To preface this, people might consider me both a bit of a judeophile and an antisemite. I find Jewish culture quite interesting, but I see the Jewish people as a morally bankrupt and predatory group that others need to be careful around, though not a boogeyman or "root of all the world's problems" group that needs to be completely erased like many seem to think they are. These arguments aren't meant to be logistical, but an ideal that would likely only ever occur in a fantasy world.

I believe that the state of Israel is a very flawed nation that unnecessarily victimizes Palestinians, Arabs, and even other Jews. It's a mindless system that seems to have a very strong basis on fear of another Holocaust, yet its actions appear to fuel antisemitism and create reasons for people to vouch for another shoah. My opinion is it might be too late for the state of Israel to do what it needs to do to protect itself while also surrendering unnecessary and vile policies. The Israeli government should also protect religious and ethnic minorities (Jewish and other indigenous peoples), as well as recently-arriving Jewish olim who are discriminated against. There are far too many ethnic conflicts between Jewish groups that have yet to be reconciled. I worry that the Jewish people are intrinsically predispositioned towards victimizing others, so a good way to prevent them from doing so would be to weaken them so they are perpetually conscious of the potential consequences of any bold actions they may feel an urge to take. The Israeli government should surrender much of the land it has taken from surrounding nations, such as any political administration of majority Arab areas within Jerusalem, the West Bank, Gaza, Mount Sinai. They should take a stand against Israeli settlements and destroy them by any means necessary, as they did with settlements in Gaza in 2005. It should be up to the people who currently live in these areas legally whether Jews should be welcomed.
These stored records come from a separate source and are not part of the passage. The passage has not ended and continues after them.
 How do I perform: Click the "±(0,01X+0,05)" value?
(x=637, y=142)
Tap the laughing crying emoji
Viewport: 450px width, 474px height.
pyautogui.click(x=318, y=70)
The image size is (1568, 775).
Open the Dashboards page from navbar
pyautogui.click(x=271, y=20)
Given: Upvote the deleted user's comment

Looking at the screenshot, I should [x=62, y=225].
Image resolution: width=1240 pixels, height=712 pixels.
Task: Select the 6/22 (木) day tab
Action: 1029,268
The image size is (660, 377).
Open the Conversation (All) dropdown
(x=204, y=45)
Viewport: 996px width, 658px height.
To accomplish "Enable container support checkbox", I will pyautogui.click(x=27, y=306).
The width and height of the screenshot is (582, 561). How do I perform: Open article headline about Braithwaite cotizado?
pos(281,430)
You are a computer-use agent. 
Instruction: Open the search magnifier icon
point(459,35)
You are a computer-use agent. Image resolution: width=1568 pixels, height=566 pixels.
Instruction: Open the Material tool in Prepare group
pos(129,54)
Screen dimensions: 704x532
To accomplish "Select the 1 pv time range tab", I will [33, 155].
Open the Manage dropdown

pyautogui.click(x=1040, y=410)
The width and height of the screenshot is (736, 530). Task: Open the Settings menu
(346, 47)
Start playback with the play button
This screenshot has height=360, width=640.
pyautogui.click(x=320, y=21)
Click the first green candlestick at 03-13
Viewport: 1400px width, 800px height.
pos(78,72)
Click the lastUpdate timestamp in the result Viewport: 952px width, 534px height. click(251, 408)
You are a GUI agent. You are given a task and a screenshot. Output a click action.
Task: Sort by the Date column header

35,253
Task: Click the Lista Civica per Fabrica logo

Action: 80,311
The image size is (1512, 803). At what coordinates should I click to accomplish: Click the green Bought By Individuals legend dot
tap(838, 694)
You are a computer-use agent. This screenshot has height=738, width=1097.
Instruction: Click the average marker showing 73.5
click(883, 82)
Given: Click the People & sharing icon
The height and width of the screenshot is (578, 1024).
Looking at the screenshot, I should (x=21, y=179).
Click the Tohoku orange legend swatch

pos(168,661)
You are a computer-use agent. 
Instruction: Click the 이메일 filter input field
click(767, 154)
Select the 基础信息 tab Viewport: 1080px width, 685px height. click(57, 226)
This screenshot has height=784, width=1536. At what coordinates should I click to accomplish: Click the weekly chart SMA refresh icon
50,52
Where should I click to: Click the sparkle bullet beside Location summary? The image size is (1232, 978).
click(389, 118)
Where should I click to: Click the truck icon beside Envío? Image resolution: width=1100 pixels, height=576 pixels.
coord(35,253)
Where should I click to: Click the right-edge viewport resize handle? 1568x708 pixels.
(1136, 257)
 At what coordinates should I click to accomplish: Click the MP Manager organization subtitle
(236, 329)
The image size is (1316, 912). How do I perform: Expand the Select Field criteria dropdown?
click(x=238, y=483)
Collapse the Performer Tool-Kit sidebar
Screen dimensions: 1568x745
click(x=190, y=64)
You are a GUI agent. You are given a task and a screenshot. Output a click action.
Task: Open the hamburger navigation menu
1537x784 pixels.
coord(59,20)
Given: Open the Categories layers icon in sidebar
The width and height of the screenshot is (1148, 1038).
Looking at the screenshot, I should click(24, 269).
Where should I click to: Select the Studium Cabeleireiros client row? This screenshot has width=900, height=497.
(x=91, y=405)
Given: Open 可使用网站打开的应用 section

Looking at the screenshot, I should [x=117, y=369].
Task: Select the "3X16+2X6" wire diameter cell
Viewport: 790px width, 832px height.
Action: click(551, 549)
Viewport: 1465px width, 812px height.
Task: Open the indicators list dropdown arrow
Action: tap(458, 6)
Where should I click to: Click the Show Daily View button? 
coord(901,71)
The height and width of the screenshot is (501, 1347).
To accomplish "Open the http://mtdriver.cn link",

The only concern I have with the policy I've proposed is that the Israelis have done so much wrong that they truly do face an existential threat, where even if they did attempt to enact a policy of coexistence with surrounding nations, said nations wouldn't be convinced and would simply destroy Israel. I sympathize with this concern, but I honestly couldn't blame the Arabs if they did decide to take the path of destroying Israel, and in the event they did do so I could hardly even be mad at them, even though the implications of them doing so would unfortunately almost certainly lead to an erasure of so much Jewish history and culture. The land of Israel has historically had a significant Jewish presence, and even though they've taken it back for the time being, I don't know if I see that as enough reason to warrant an overwhelmingly Jewish state in a historically multiethnic area. Israel was never entirely Jewish from what I understand, and if the Jewish people could coexist with the other peoples in the past, then I'm hoping they could go back to doing that.

TL;DR I think Israel should surrender their disproportionate power, cede their illegal and legal possession of land, and give ethnic and religious minorities more rights, and whatever happens to them as a result is probably justified, though I prefer the Jewish people aren't completely erased. Perhaps an Arab nation with a Constitutionally-protected Jewish minority could be ideal.

P.S. On a side note, outside the main scope of my post, which mainly pertains to Israel's relationship with non-Jewish peoples and surrounding nations, I also think that Israel should be more focused on getting golus to make aliyah to assure that if the nation of Israel ever does lose political power, the Jewish people who remain in the area of Israel still retain power in numbers, though I couldn't blame a Canadian Jew for instance for not wanting to move to a nation like Israel, where political, religious, ethnic, and inter-Jewish ethnic/religious conflict is quite a big problem.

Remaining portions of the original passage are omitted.